Tardio’s photography masterfully captures subjects with brilliant attention to lighting, color, and composition, and his still lifes display remarkable technical competency, turning simple objects, including cosmetics, household items, and more, into works of art. As Abbe Novack, senior producer at BOSE, one of Tardio’s high profile clients, says, “His brilliant creative mind, coupled with his humble, egoless soul, makes him the rarest of rare talent. He has an inherent ability to find the extraordinary in the ordinary.”

Here is a snippet from Robert Tardio’s interview:

What inspired or motivated you in your career?

I have always had a love affair with photography, since the age of twelve.
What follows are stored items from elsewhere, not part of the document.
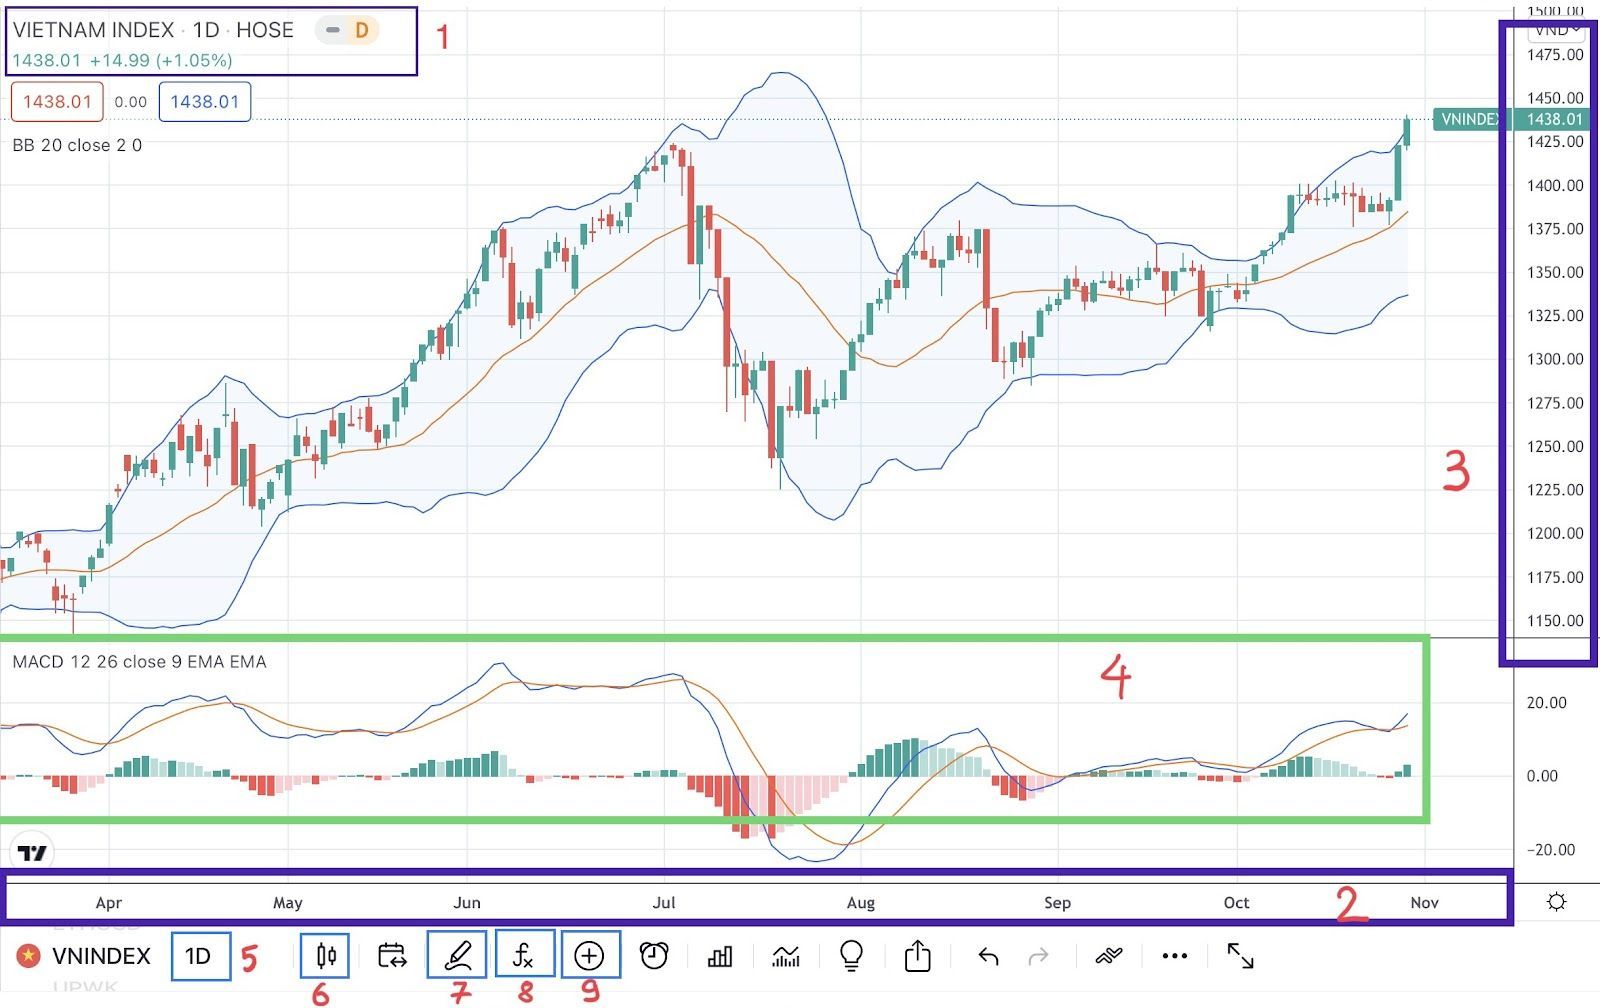Click the Jul marker on time axis
This screenshot has height=1008, width=1600.
pos(664,902)
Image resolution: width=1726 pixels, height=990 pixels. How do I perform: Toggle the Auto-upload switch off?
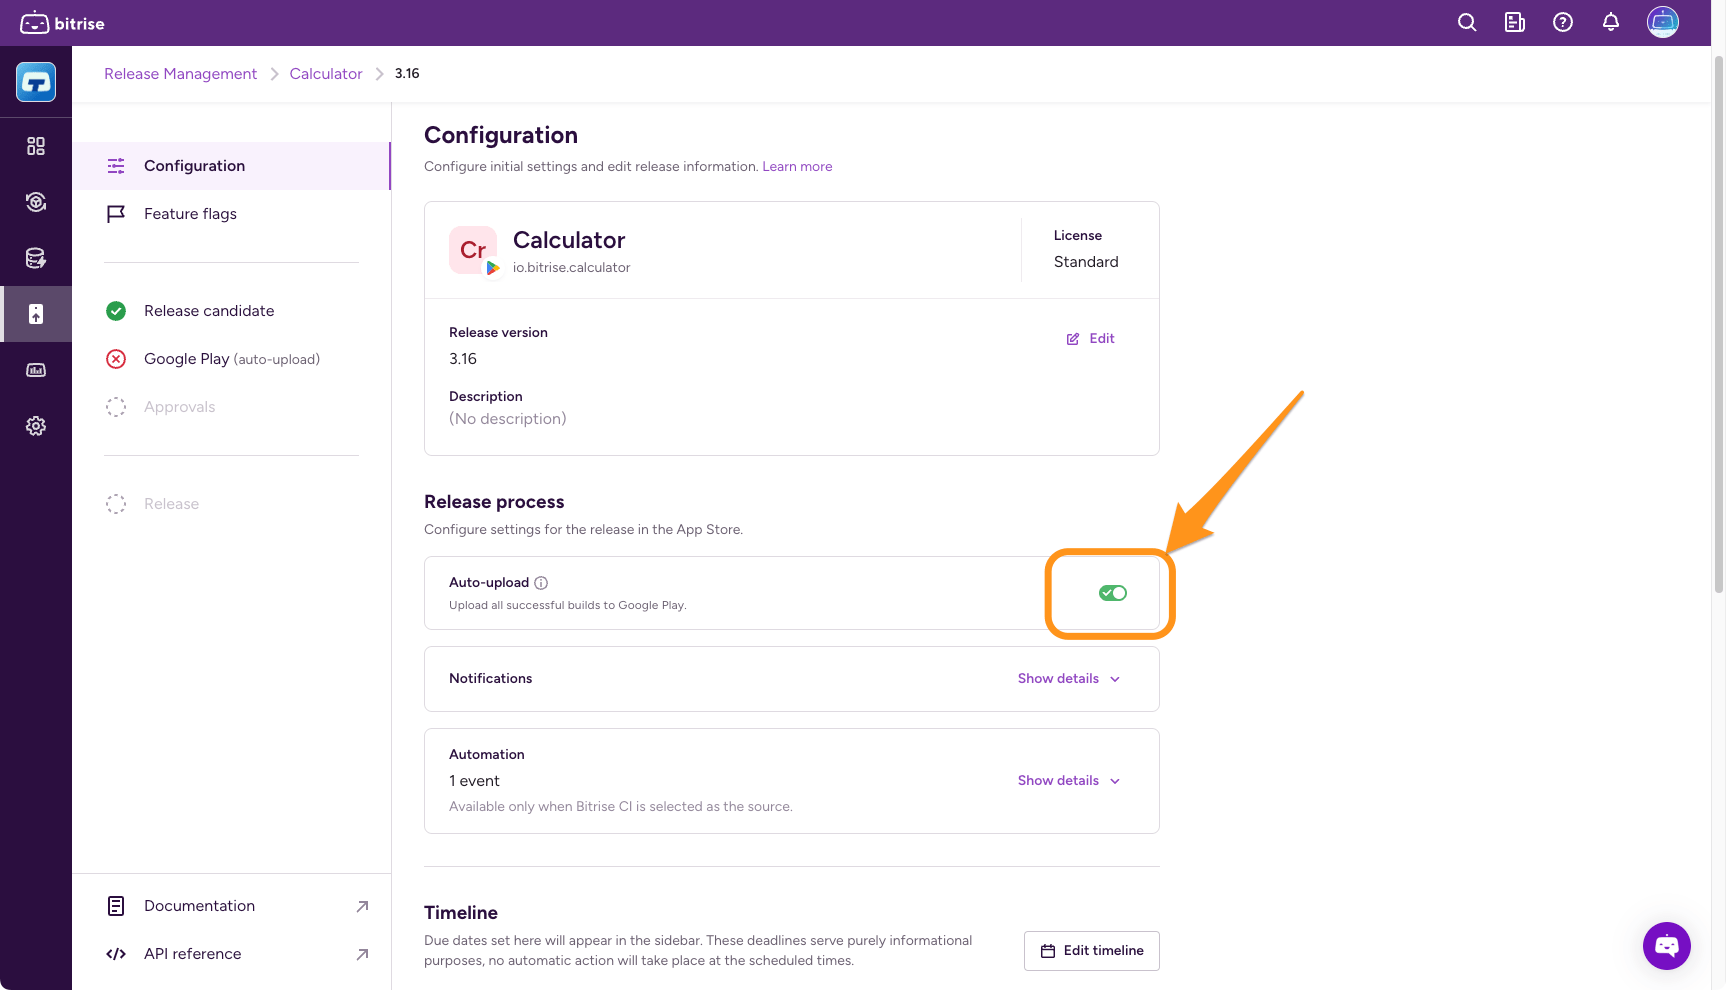[x=1113, y=593]
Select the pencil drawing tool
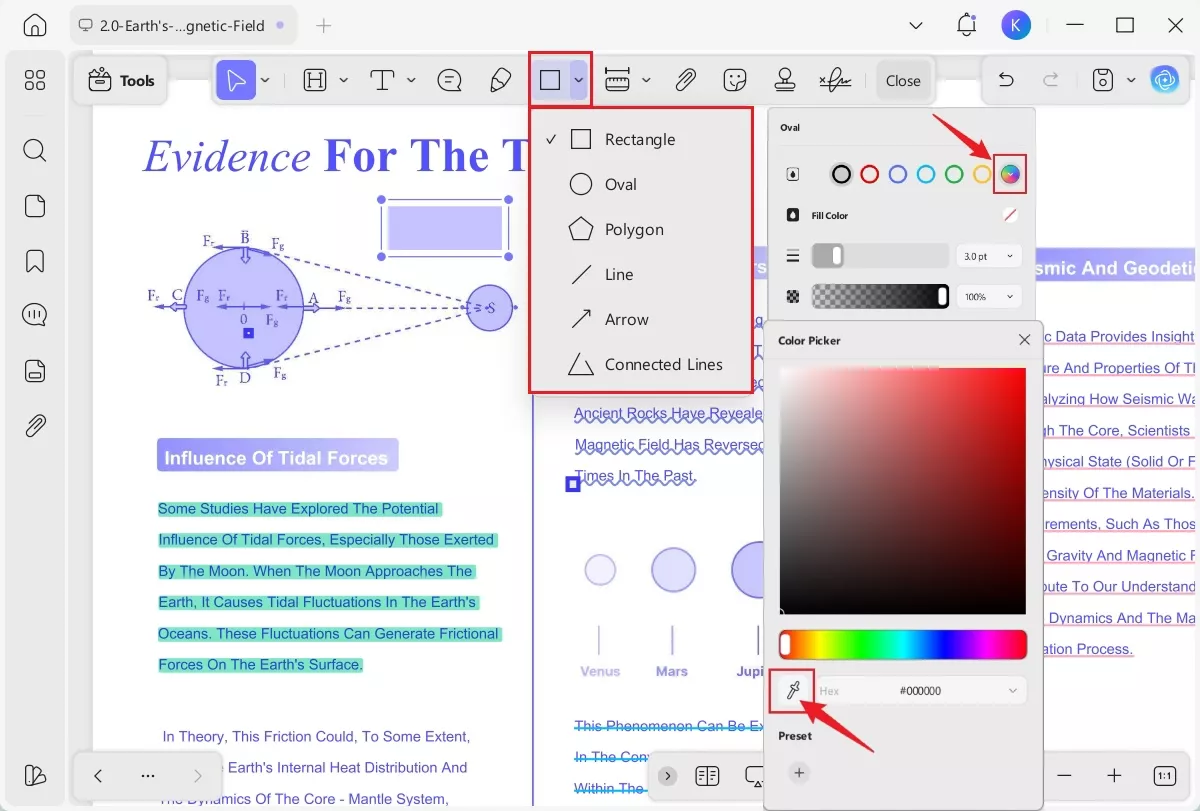 coord(501,81)

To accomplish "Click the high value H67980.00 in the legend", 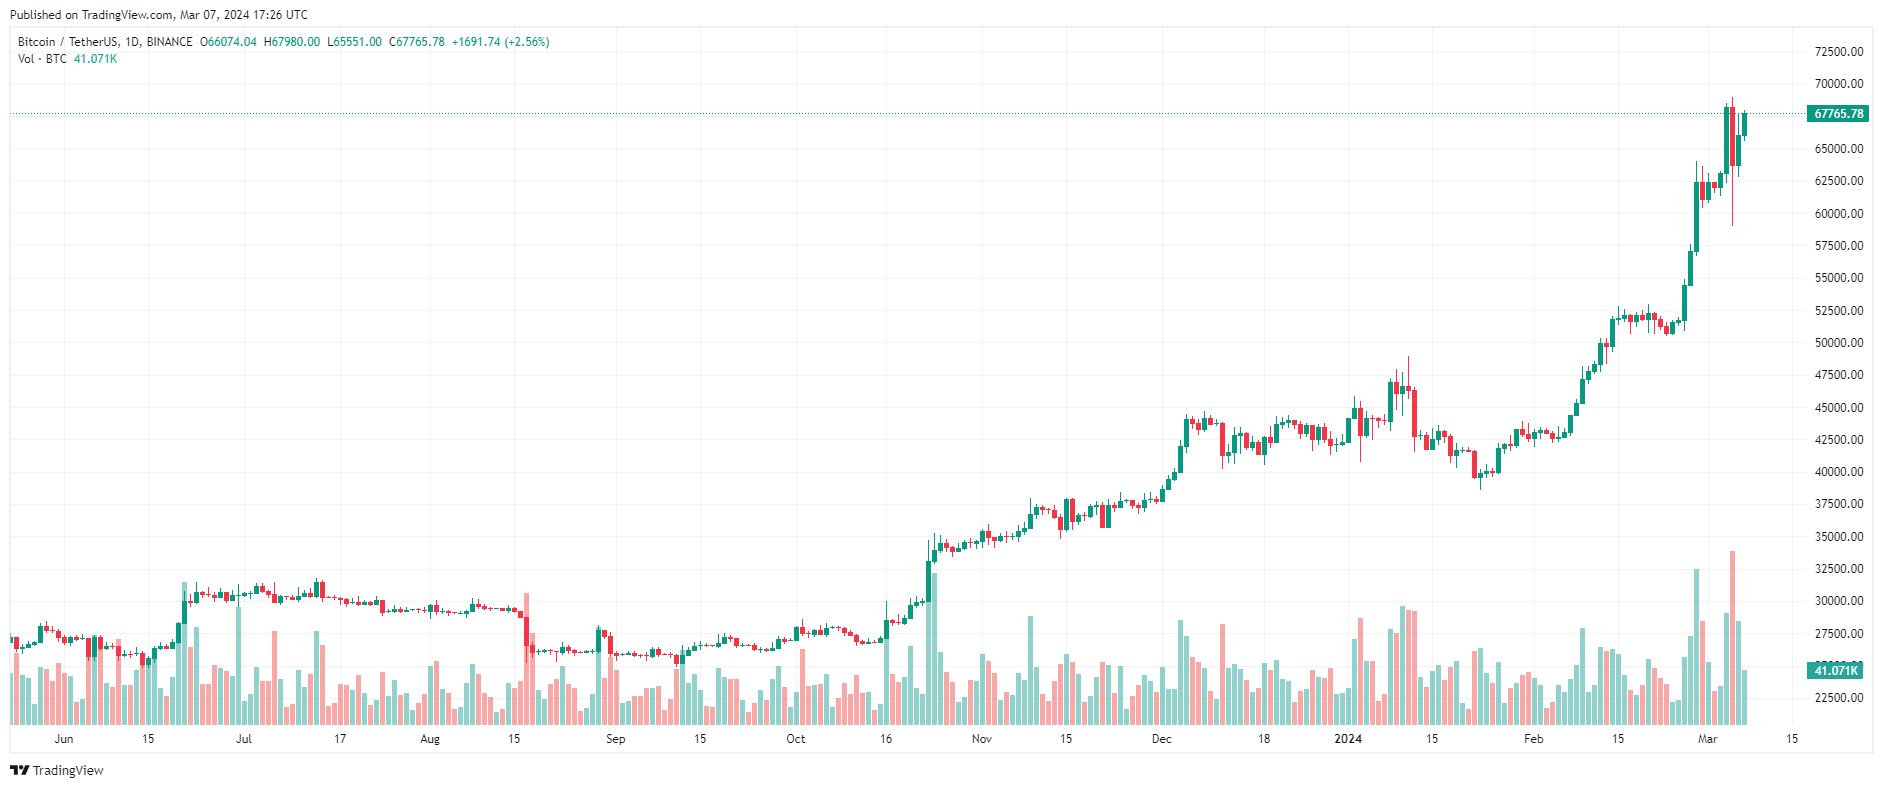I will (x=292, y=42).
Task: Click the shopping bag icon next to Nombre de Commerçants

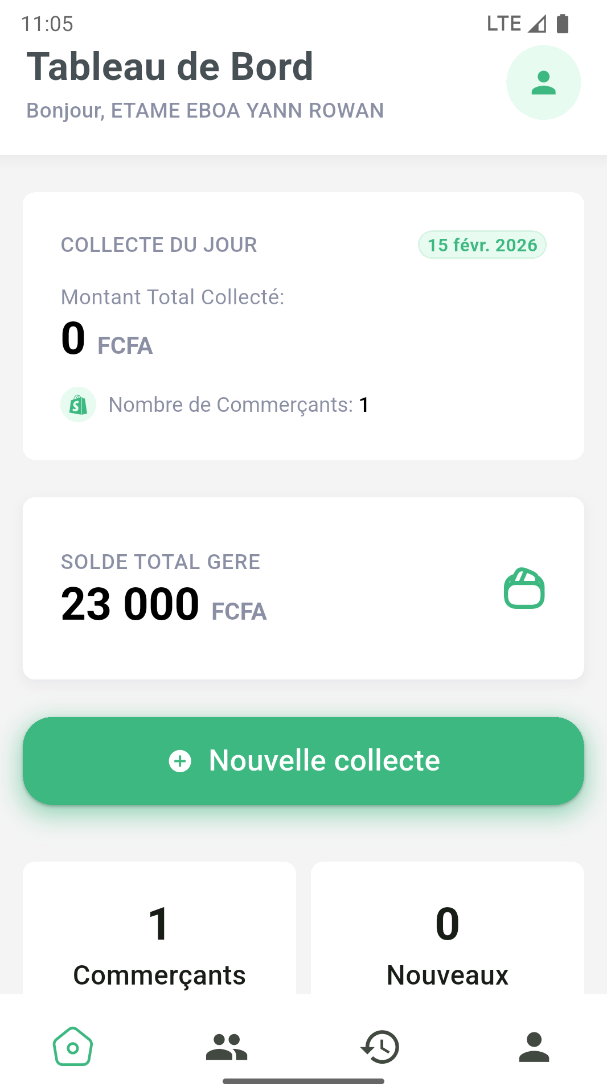Action: (78, 404)
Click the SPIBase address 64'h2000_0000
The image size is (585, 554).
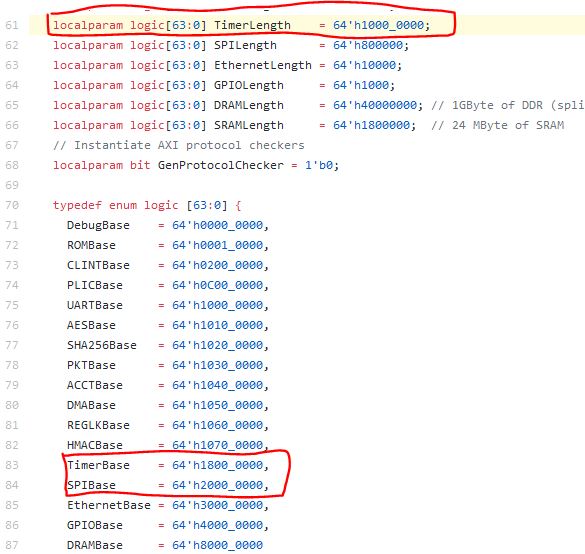coord(218,485)
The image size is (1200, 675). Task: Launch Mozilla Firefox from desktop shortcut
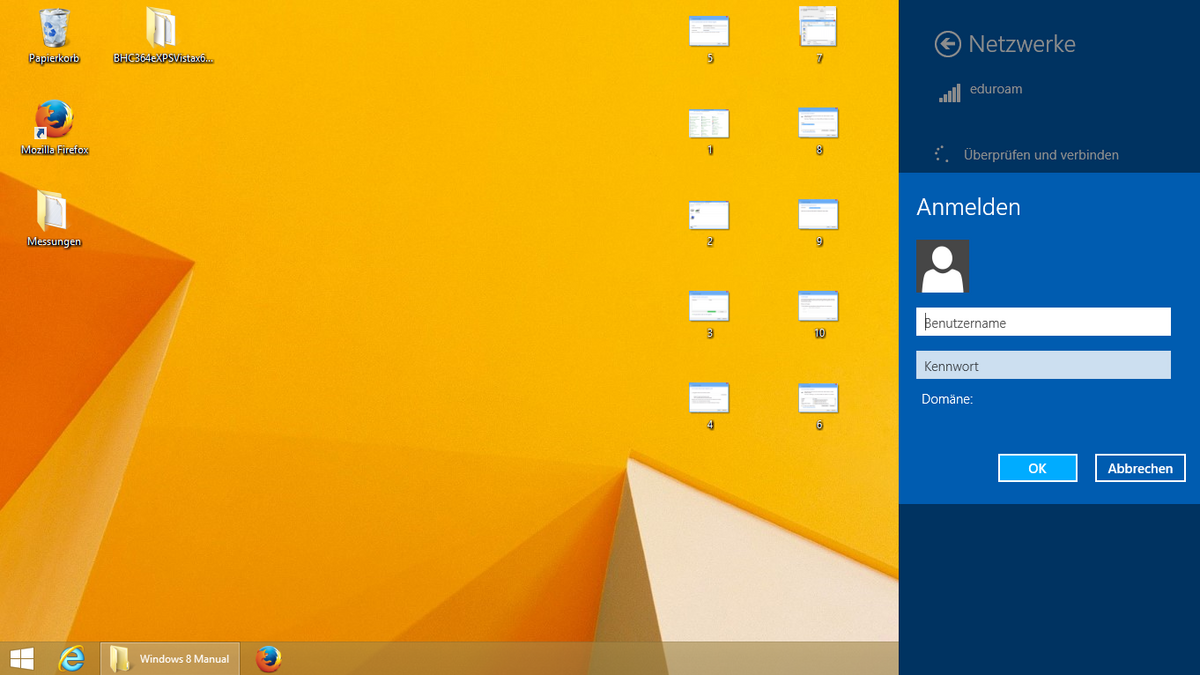coord(54,121)
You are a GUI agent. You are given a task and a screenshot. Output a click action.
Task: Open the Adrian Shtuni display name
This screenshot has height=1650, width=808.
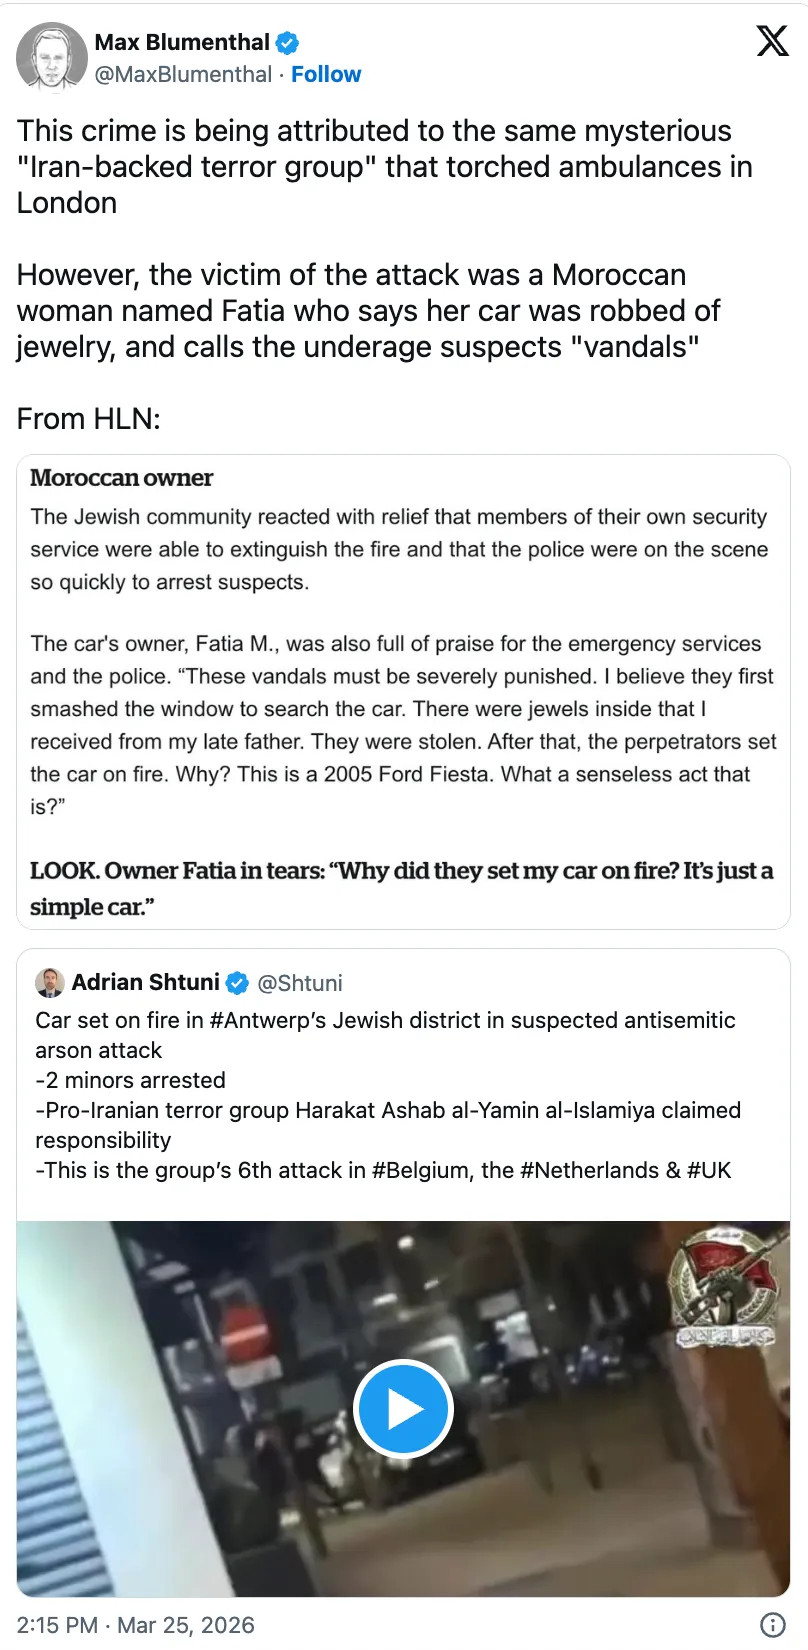145,983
I found an old 35mm camera from the 1950s in my father’s closet and never turned back. I enjoy both the technical and creative side of crafting imagery.

What is your work philosophy? What do you like best about photography?

I think, like most still life photographers, I am a control freak. I love the fact that I (often together with a stylist) am in control of all elements of the shoot. There is a real sense of ownership in the final outcome.

Who is or was your greatest mentor?

I would have to say my parents, who supported my interest in a creative profession and instilled in me a certain work ethic, and my uncle, who was a commercial director in NYC. He showed me that there was, indeed, a career path in creativity. 

What is the most difficult challenge that you’ve overcome?

One of the hardest things to overcome as a creative professional is self doubt. You have to constantly reinvent yourself, and you’re constantly comparing yourself to your contemporaries. You have to see it as a club that you’re a member of simply by your desire to create, and let that push you to be better and explore new avenues.